WSe2 light-emitting tunneling transistors with enhanced brightness at room temperature
F. Withers, O. Del Pozo-Zamudio, S. Schwarz, S. Dufferwiel, P. M., Walker, T. Godde, A. P. Rooney, A. Gholinia, C. R. Woods, P. Blake, S. J., Haigh, K. Watanabe, T. Taniguchi, I. L. Aleiner, A. K. Geim, V. I. Falko, A., I. Tartakovskii, K. S. Novoselov

TL;DR
This paper demonstrates that WSe2 light-emitting tunneling transistors exhibit significantly enhanced brightness at room temperature, with an EQE of 5%, outperforming previous MoS2 and MoSe2 devices due to unique spin-orbit effects.
Contribution
It reveals the temperature-dependent EQE behavior of WSe2 heterostructures and attributes the enhancement to spin-orbit splitting differences, advancing optoelectronic applications.
Findings
WSe2 devices reach 5% EQE at room temperature.

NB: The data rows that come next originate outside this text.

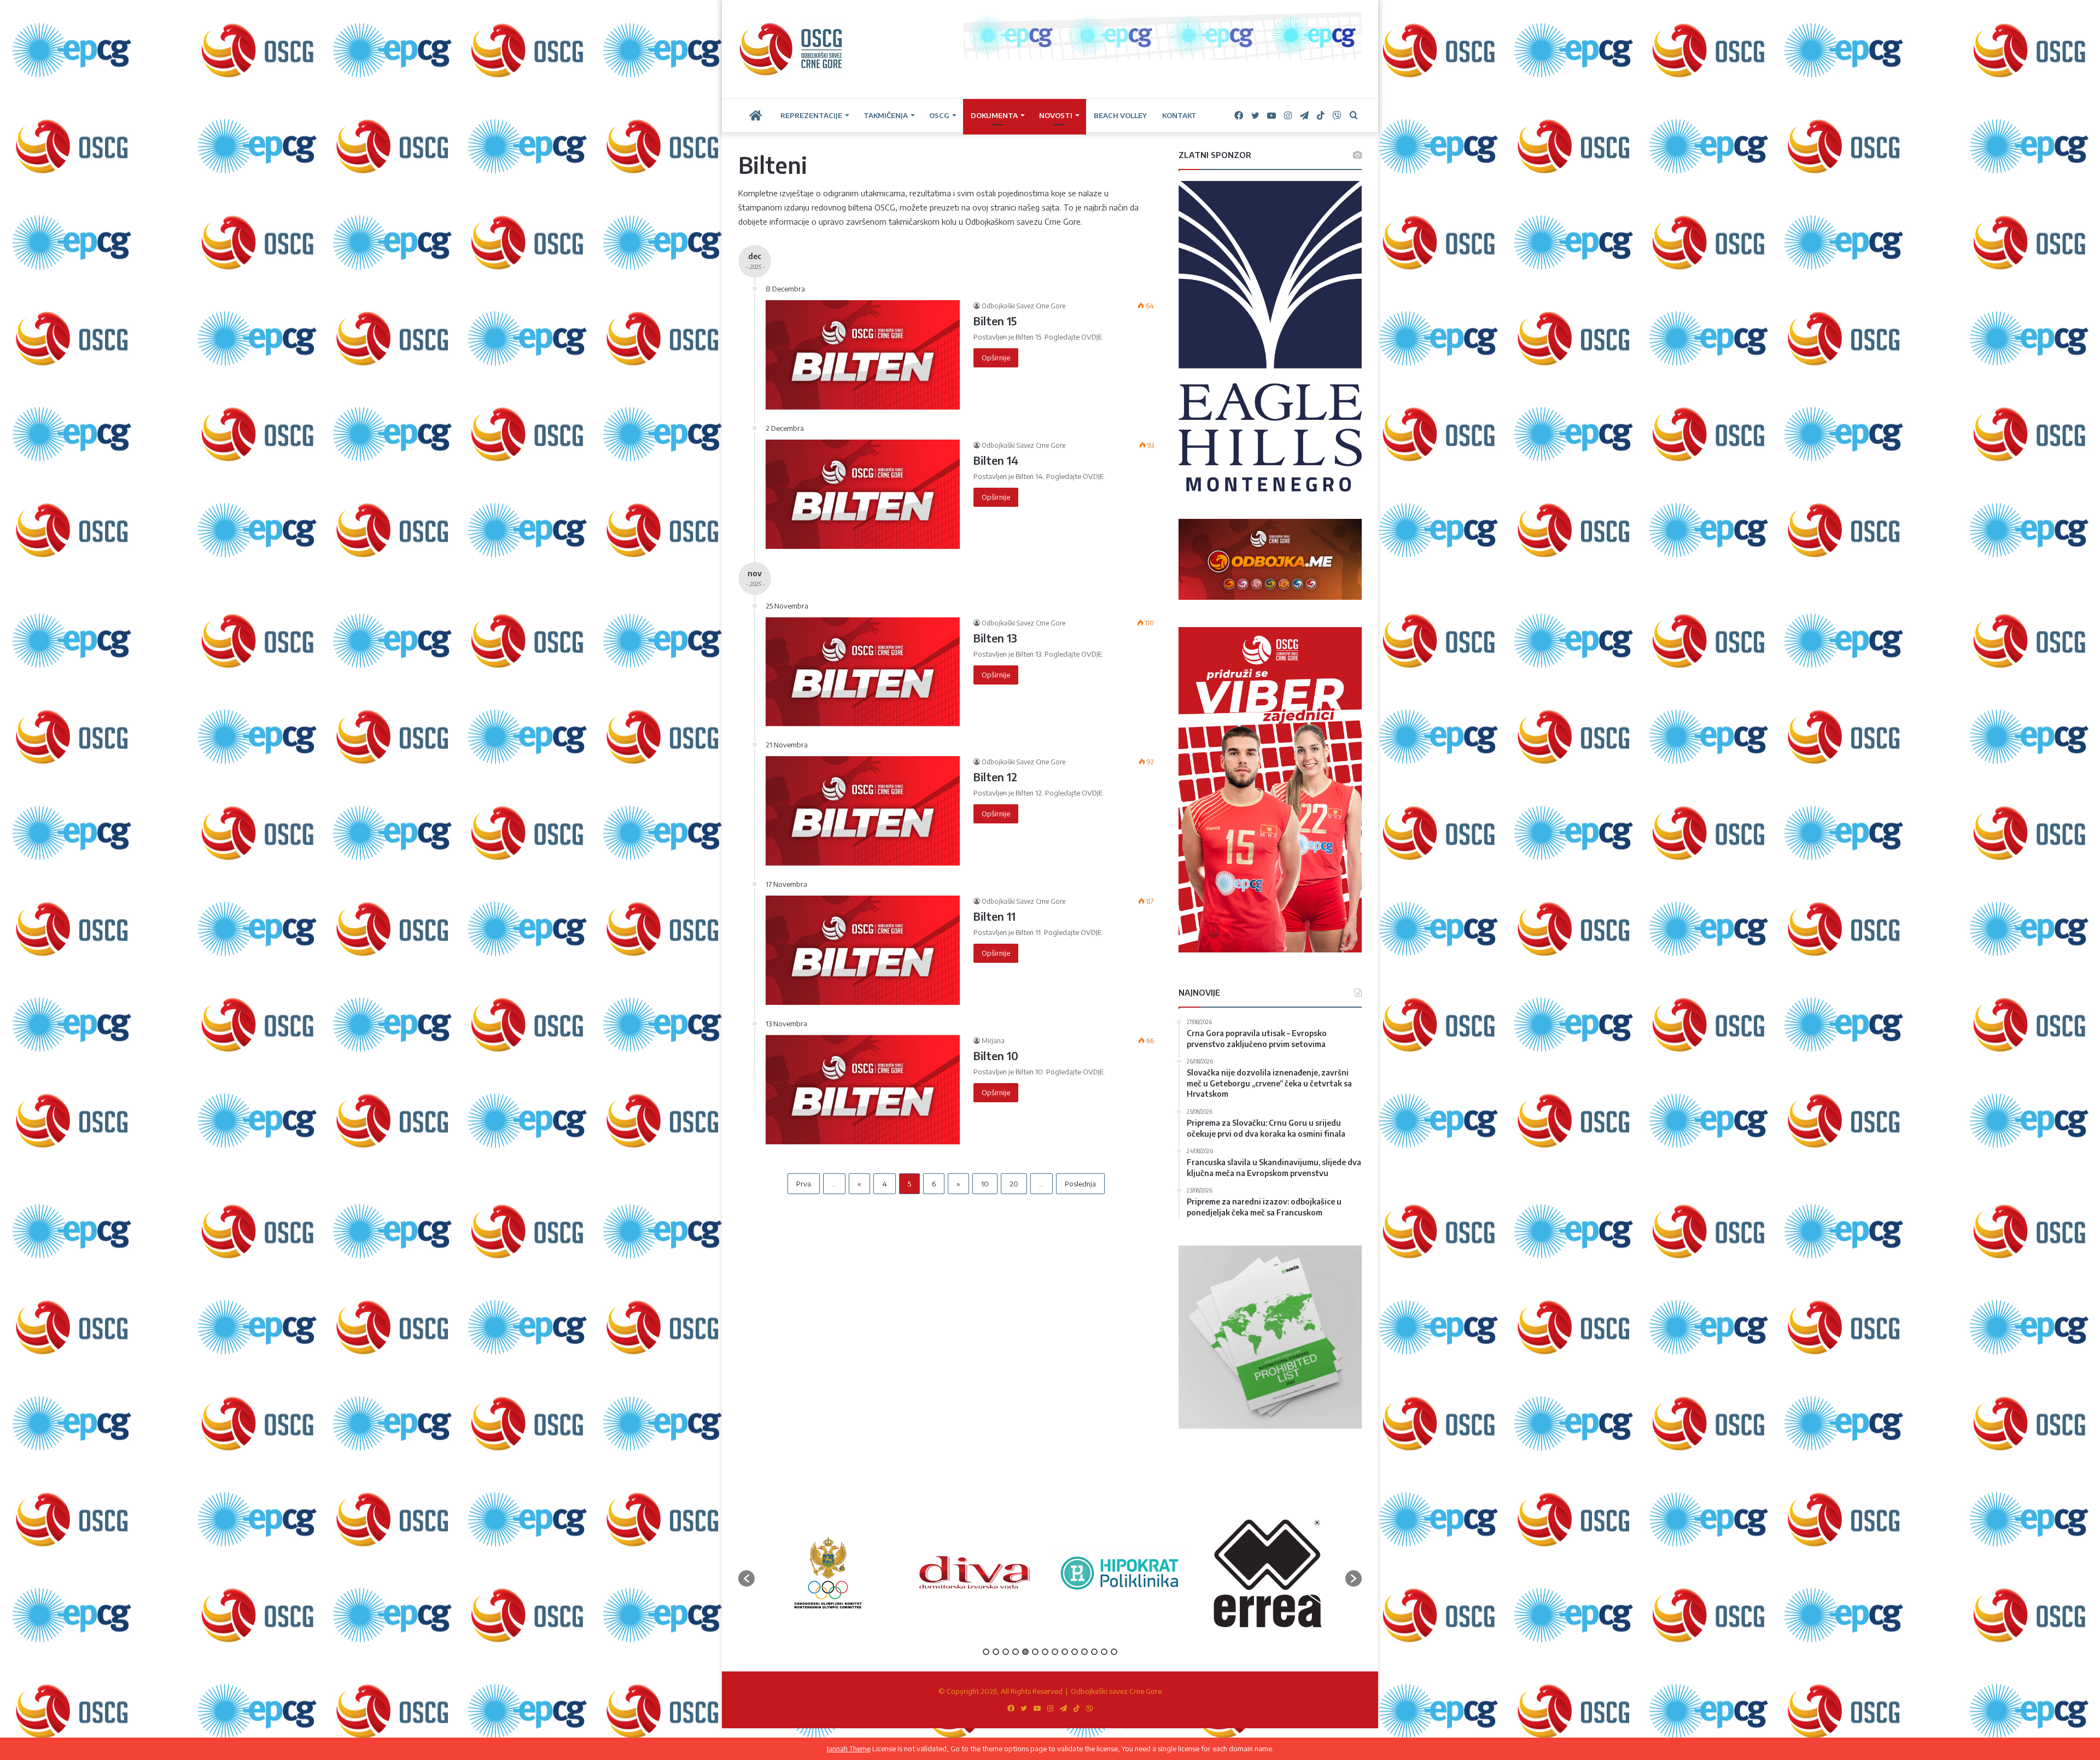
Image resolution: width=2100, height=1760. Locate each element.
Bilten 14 (995, 460)
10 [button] (1074, 1651)
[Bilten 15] (863, 355)
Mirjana (993, 1041)
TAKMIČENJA (886, 115)
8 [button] (1055, 1651)
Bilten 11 (994, 916)
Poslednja (1080, 1183)
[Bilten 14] (863, 494)
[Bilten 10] (863, 1089)
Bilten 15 (995, 321)
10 (985, 1183)
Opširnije (996, 357)
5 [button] (1025, 1651)
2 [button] (996, 1651)
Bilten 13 (995, 638)
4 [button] (1015, 1651)
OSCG (939, 115)
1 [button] (986, 1651)
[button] (746, 1578)
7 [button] (1045, 1651)
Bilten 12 (995, 776)
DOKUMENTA (994, 115)
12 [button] (1094, 1651)
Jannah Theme (849, 1748)
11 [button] (1084, 1651)
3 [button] (1005, 1651)
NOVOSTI (1055, 115)
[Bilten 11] (863, 950)
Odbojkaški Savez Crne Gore (1023, 306)
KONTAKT (1179, 115)
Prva (803, 1183)
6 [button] (1035, 1651)
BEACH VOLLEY (1120, 115)
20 (1014, 1183)
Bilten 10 (995, 1055)
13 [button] (1104, 1651)
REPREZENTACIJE (811, 115)
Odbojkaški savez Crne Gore (1116, 1691)
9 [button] (1064, 1651)
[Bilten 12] (863, 811)
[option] (828, 1572)
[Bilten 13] (863, 672)
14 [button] (1114, 1651)
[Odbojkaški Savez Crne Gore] (791, 49)
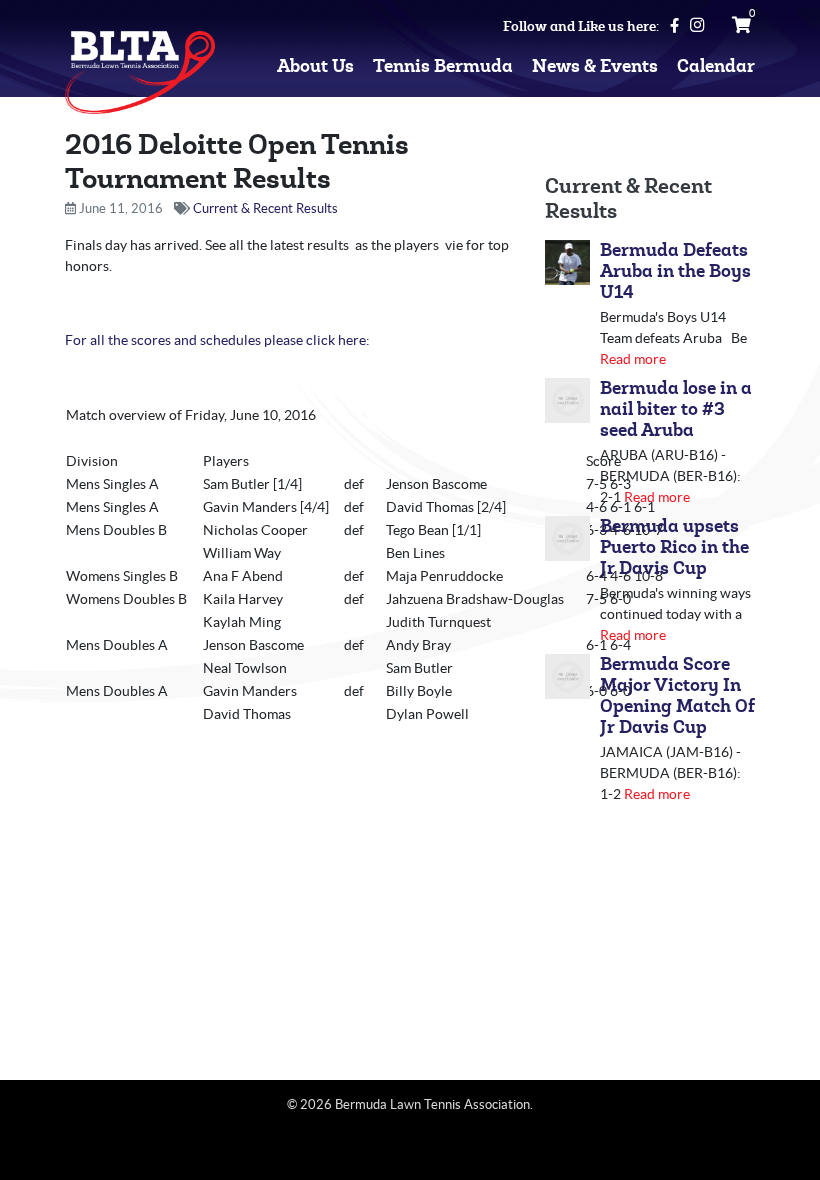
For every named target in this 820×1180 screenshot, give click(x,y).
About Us (315, 66)
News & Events (595, 66)
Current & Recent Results (265, 208)
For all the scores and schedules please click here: (217, 340)
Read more (633, 359)
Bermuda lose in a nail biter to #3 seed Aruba (676, 409)
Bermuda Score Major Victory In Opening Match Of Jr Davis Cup (677, 696)
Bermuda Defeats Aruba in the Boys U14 (675, 271)
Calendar (716, 66)
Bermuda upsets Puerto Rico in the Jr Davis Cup (674, 547)
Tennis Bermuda (443, 66)
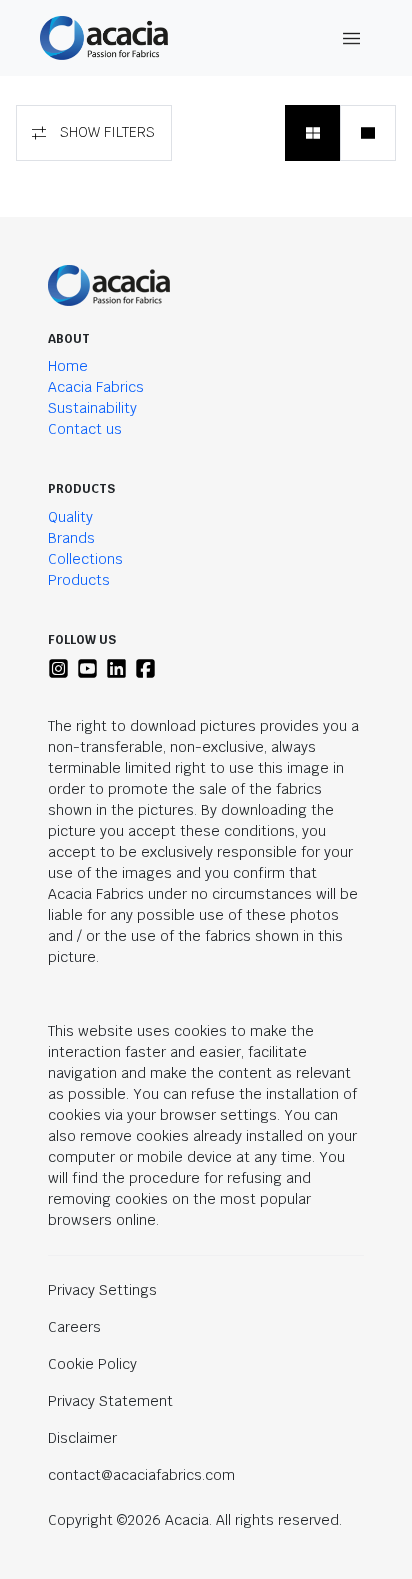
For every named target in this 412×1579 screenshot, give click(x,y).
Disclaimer (82, 1438)
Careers (74, 1327)
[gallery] (313, 133)
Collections (85, 559)
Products (79, 580)
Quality (70, 517)
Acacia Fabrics (96, 387)
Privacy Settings (102, 1290)
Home (68, 366)
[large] (368, 133)
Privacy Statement (110, 1401)
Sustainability (92, 408)
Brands (71, 538)
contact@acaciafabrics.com (141, 1475)
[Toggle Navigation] (352, 38)
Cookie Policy (92, 1364)
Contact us (85, 429)
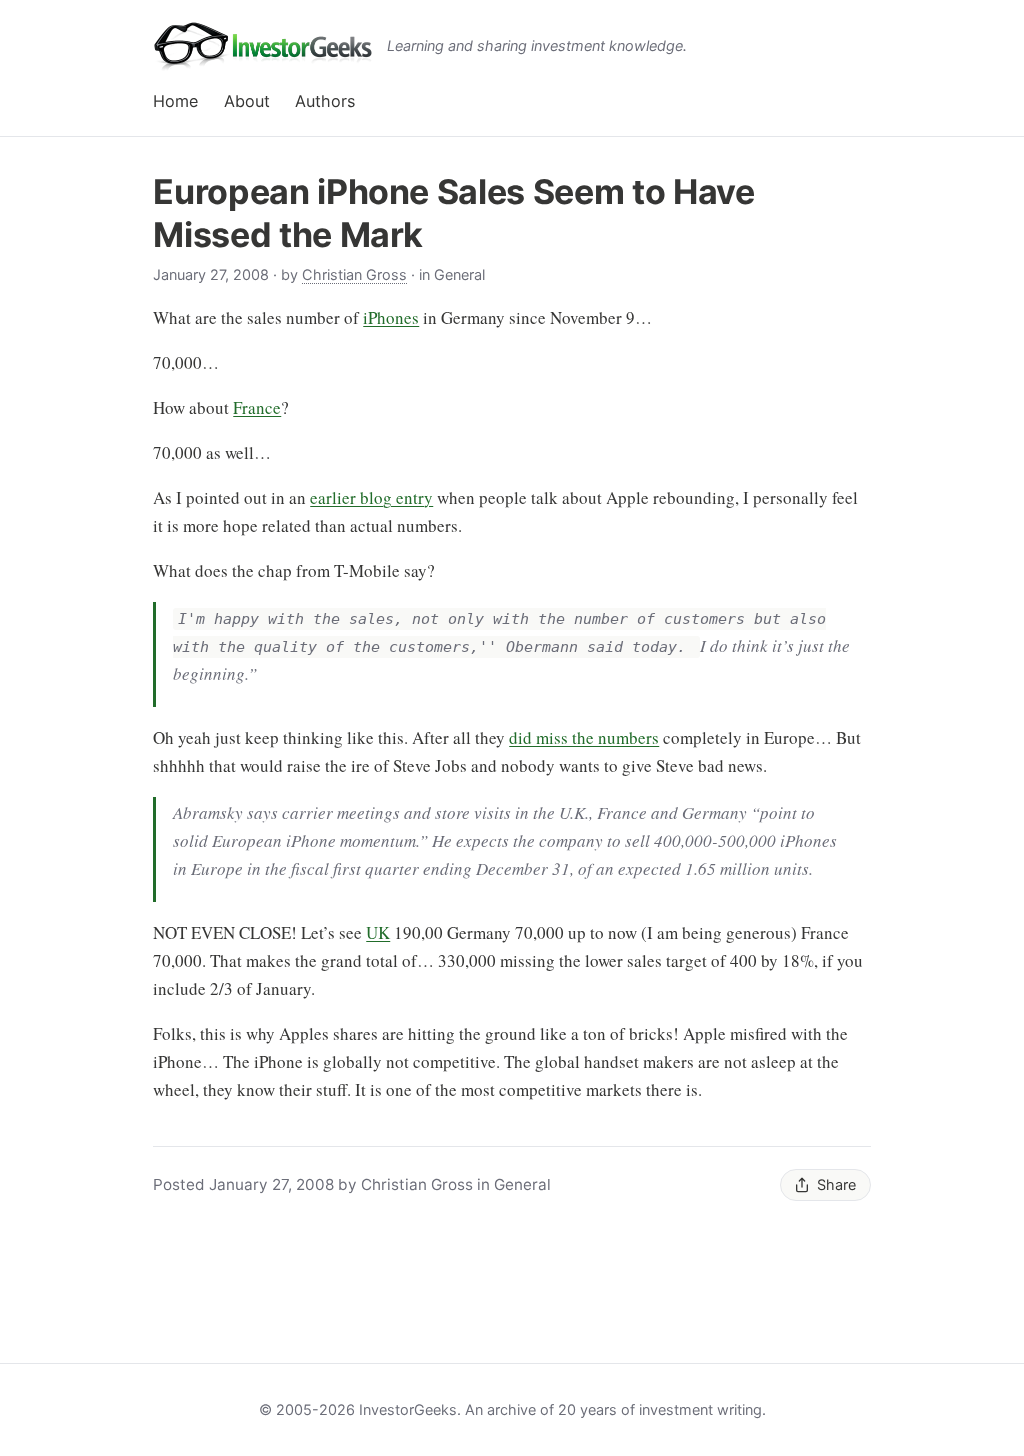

WSe2 EQE increases with temperature, unlike MoS2 and MoSe2.
Spin-orbit splitting causes the dark exciton state in WSe2.
Abstract
Monolayers of molybdenum and tungsten dichalcogenides are direct bandgap semiconductors, which makes them promising for opto-electronic applications. In particular, van der Waals heterostructures consisting of monolayers of MoS2 sandwiched between atomically thin hexagonal boron nitride (hBN) and graphene electrodes allows one to obtain light emitting quantum wells (LEQWs) with low-temperature external quantum efficiency (EQE) of 1%. However, the EQE of MoS2 and MoSe2-based LEQWs shows behavior common for many other materials: it decreases fast from cryogenic conditions to room temperature, undermining their practical applications. Here we compare MoSe2 and WSe2 LEQWs. We show that the EQE of WSe2 devices grows with temperature, with room temperature EQE reaching 5%, which is 250x more than the previous best performance of MoS2 and MoSe2 quantum wells in ambient conditions. We attribute…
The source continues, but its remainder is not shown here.